SCORES & OUTDOORS
by Roland D. Hallee
I’ve been reading a lot lately about the fate of the mighty Atlantic salmon.
Atlantic salmon, Salmo salar, have long been the target of recreational and commercial fishing, and this, as well as habitat destruction, has reduced their numbers significantly. The species is the subject of conservation efforts in several countries.
Several populations of Atlantic salmon are in serious decline in Maine. The Endangered Species Act currently places 11 Maine rivers on the list: the Kennebec, Androscoggin, Penobscot, Sheepscot, Ducktrap, Cove Brook, Pleasant, Narraguagus, Machias, East Machias and Dennys. The Penobscot is the anchor river for Atlantic salmon populations in the U.S. Returns in 2008 have been around 2,000, more than double the 2007 return of 940.
However, on the Kenduskeag River, in Bangor, according to Richard Dill, a biologist for the Maine Department of Marine Resources Bureau of Sea-Run Fisheries and Habitat, over recent years, the return of salmon to the river has been particularly low. In 2012, 624 salmon returned to the fish trap at the Veazie Dam. In 2013, just 372 salmon were counted at the facility.
There has been some success thus far with populations growing in the Penobscot and Connecticut rivers. In November 2015, salmon nests were observed in the Farmington River, a tributary of the Connecticut River, where Atlantic salmon had not been seen spawning since probably the Revolutionary War.
Atlantic salmon were once abundant throughout the North Atlantic. European fishermen gillnetted the salmon in rivers using hand-made nets for at least several centuries. Wood and stone weirs along streams and ponds were used for millennia to harvest salmon in the rivers of Maine and New England. Human activities have heavilty damaged salmon populations across their range. The major impacts were from overfishing and habitat change, and the new threat from competitive farmed fish.
The first laws regarding Atlantic salmon were started nearly 800 years ago. Edward I instituted a penalty for collecting salmon during certain times of the year. His son, Edward II continued the legislation.
Atlantic salmon fishing is illegal in Maine. Anyone who accidentally catches one is required to release the fish alive and uninjured immediately. The fishing rule, listed in the law book under an S-33 code, also requires that “at no time should an Atlantic salmon be removed from the water.”

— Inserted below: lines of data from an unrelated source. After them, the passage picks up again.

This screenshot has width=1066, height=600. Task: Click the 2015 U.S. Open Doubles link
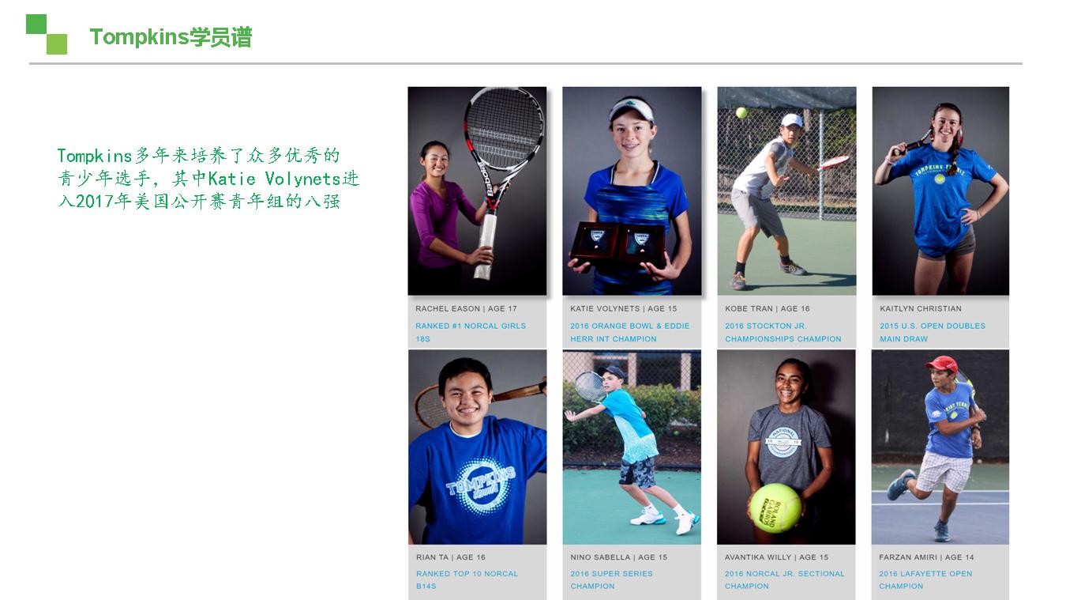pos(933,332)
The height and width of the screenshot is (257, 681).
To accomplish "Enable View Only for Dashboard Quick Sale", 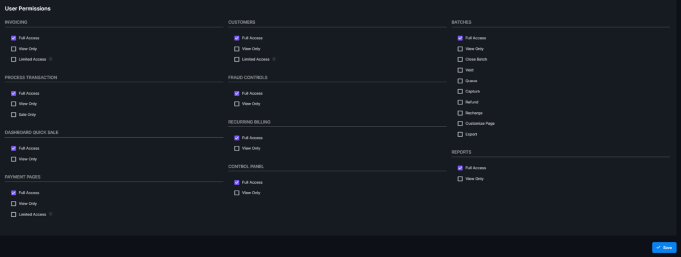I will [x=14, y=159].
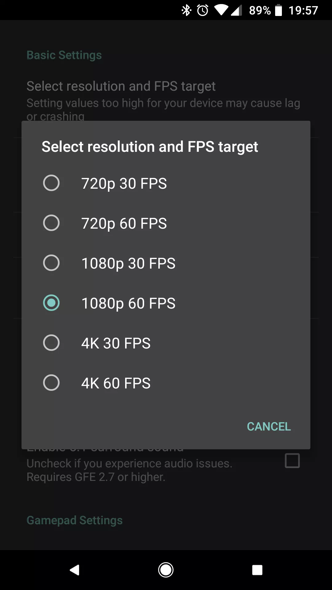
Task: Click the 4K 30 FPS label text
Action: pyautogui.click(x=116, y=343)
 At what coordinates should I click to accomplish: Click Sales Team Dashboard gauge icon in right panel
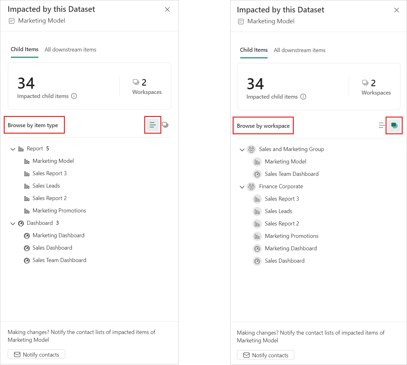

The North Atlantic Salmon Conservation Organization (NASCO) is an international council made up of Canada, the European Union, Iceland, Norway, the Russian Federation and the United States. Established in 1983, it helps protect Atlantic salmon stocks, through the cooperation between nations. They work, hand-in-hand, to restore habitat and promote conservation of the salmon.
The Army Corps of Engineers reports that Project SHARE, of Eastport, is seeking a permit from the Corps to conduct work in waters of the U.S. in conjunction with an Atlantic salmon enhancement project in China (Maine), the Narraguagus River and the Barrows Stream, in Crawford.
The application proposes to place fill/structures below the ordinary high water line of the West Branch of the Sheepscot River, in China, along with the other two sites, in conjunction with an Atlantic salmon rearing habitat enhancement project. The fill/structures consist of Post Assisted Log Structures (PALS) and Large Woody Debris. Eighty-eight PALS will be placed in the West Branch of the Sheepscot River to enhance 6,275 feet of river.
The work may impact Essential Fish Habitat for Atlantic salmon. This habitat consists of stream bottom composed of mixed sand, gravel, cobble and boulders. Long-term impact to this species is expected to be minimal with appropriate erosion control measures, in stream work windows and other best management practices. The Corps has primarily determined that the site-specific adverse effect will be minimal.
Much is being done to restore the Atlantic salmon populations in the North Atlantic region, but much more needs to be done.